Recent adverts promoting the Ovi service and Nokia’s free satellite navigation software. have been hailed as an example of Nokia thinking “outside the box”, but critics have called for the company to not just focus on smartphones and remember what made them famous in the first place.

Will Harris, telecoms director at Enders Analysis, says: “If you think about the most successful handsets, they weren’t smart, they were compact, basic phones that people loved and indeed some businessmen still do. They don’t seem to have done much to these sorts of offerings in recent times – it’s all smartphones, music, entertainment and anything but the basics of a mobile. The fact of the matter is they are not Apple and they shouldn’t try to be either.”

Although Nokia is the biggest mobile phone manufacturer, with a 36.4% market share globally, according to Gartner, it has lost ground in the smartphone market since 2007.

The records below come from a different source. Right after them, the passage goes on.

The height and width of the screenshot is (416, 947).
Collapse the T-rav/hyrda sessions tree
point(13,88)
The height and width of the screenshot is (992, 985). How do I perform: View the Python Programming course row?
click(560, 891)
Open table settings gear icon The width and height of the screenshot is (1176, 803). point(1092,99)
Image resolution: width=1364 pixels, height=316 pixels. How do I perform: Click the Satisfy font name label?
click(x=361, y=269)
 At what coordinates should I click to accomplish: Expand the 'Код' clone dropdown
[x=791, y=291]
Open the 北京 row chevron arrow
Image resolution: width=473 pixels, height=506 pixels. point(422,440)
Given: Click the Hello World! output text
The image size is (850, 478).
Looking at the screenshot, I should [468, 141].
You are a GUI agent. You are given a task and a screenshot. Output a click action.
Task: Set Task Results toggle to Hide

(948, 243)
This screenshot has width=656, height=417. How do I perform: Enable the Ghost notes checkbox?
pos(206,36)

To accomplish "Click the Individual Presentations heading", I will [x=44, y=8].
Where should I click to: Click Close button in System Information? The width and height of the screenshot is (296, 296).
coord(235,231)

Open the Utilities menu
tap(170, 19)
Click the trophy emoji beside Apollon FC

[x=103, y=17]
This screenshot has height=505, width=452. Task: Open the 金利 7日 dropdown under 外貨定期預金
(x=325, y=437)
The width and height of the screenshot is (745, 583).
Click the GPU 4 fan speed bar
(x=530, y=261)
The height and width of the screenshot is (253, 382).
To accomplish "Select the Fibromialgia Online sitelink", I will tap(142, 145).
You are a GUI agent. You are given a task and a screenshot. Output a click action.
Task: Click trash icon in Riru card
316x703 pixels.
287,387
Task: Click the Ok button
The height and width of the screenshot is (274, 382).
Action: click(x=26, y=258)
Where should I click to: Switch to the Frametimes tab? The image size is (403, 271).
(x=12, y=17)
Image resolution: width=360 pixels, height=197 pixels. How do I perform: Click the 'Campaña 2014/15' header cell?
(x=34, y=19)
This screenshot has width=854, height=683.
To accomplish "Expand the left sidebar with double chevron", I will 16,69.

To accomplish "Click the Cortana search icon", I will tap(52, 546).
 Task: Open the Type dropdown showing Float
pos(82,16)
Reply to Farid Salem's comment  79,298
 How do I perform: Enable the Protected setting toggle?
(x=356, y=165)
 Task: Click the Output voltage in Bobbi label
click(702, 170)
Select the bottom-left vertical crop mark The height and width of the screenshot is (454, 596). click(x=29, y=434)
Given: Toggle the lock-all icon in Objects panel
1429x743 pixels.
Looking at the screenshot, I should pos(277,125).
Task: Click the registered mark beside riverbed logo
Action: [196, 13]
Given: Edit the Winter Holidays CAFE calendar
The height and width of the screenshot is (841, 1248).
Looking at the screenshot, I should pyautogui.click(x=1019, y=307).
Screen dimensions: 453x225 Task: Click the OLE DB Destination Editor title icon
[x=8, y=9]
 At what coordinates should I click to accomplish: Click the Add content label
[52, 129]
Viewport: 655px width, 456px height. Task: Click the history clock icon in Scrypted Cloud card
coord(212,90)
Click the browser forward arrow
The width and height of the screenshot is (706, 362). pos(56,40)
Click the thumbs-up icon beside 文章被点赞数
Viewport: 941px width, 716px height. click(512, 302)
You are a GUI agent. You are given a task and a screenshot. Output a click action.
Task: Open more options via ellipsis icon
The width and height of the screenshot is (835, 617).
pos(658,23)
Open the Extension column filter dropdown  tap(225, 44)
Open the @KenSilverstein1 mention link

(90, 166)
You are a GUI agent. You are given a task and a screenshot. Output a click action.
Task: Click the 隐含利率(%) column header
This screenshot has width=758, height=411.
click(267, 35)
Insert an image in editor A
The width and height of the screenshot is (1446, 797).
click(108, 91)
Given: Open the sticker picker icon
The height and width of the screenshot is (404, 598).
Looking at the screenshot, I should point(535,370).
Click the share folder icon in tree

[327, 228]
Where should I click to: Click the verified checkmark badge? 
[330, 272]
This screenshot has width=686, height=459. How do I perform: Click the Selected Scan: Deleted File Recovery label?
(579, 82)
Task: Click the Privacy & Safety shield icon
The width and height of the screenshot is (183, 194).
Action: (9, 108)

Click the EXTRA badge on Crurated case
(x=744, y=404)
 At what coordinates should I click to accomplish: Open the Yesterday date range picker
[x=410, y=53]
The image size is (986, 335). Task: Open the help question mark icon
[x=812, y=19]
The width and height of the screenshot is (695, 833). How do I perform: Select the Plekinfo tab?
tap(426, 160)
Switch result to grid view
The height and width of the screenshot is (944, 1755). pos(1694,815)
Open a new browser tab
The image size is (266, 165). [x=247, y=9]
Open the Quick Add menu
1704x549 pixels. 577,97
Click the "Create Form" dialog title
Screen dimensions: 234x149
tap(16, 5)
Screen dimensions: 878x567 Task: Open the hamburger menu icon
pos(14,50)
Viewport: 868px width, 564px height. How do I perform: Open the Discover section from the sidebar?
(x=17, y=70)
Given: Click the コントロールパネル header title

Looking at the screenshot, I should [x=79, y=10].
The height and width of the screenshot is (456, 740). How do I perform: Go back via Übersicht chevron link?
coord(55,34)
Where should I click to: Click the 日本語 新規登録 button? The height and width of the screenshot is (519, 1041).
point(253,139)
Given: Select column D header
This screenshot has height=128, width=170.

According to the latest wave of YouGov’s Smartphone Mobile Internet Experience study, Nokia has fallen further behind the newer handset brands. Only a third (34%) of respondents would consider buying a Nokia phone as their next mobile, a drop of 12% since December 2009.

Figures from Techcrunch also show Nokia’s Symbian smartphone platform has lost ground to its rivals. Readers of MarketingWeek.co.uk have told expressed how they feel Nokia urgently needs to change perceptions so that it is not considered a “me too” brand. Others say that the brand has failed to discover what the market wants.

What’s disappointing is that this seems to be an echo to what readers of Marketing Week were saying at the start of the year when Ruth Mortimer questioned Nokia’s place in the mobile market. At the time she said “the issue seems to be a lack of understanding of how best to innovate in an age where everything is open source.” Comments at the time show a unanimous agreement to that sentiment.

According to YouGov, Nokia’s fall from grace is further illustrated by a decline in the number of people likely to recommend the brand to a friend or colleague. The survey reveals that Nokia’s recommend score has slipped by 15% in 6 months to just 12%. In contrast Apple’s recommendation score is 70%.

Russell Feldman, research manager in YouGov’s technology and telecoms team, says: “Where Nokia once led the market, it has drastically fallen by the wayside. Its OVI store continues to be significantly outperformed by both Apple’s Apps store and Android Marketplace. The results of our data consistently show that the market leader is fast becoming an also ran in the smartphone market. New products, software and apps are needed soon if Nokia is to keep up with its rivals.”

Interbrand managing director Graham Hales says of Nokia’s entertainment positioning: “This is a positive move for Nokia, which is realising that it’s not just about being a handset manufacturer anymore. The question now will be how quickly it can catch up with its competitors in an increasingly crowded market – and will it be good enough to change consumer behaviour? This is something the new marketing team must look to resolve if it wants the brand to grow.”

“Savvy consumers are doing the job for us now and have an array of opportunities to do it. The old system of printing messages as a deference mechanism is dead. It’s all about reference and word of mouth now. We have encouraged consumers to demand more, and they are doing this. So it is our role, along with our partners to become as savvy as they are. Nokia uses a do, learn, do approach so we know what works and what doesn’t. I’d encourage others to look at using a similar ethos,” sums up the former Nokia marketer.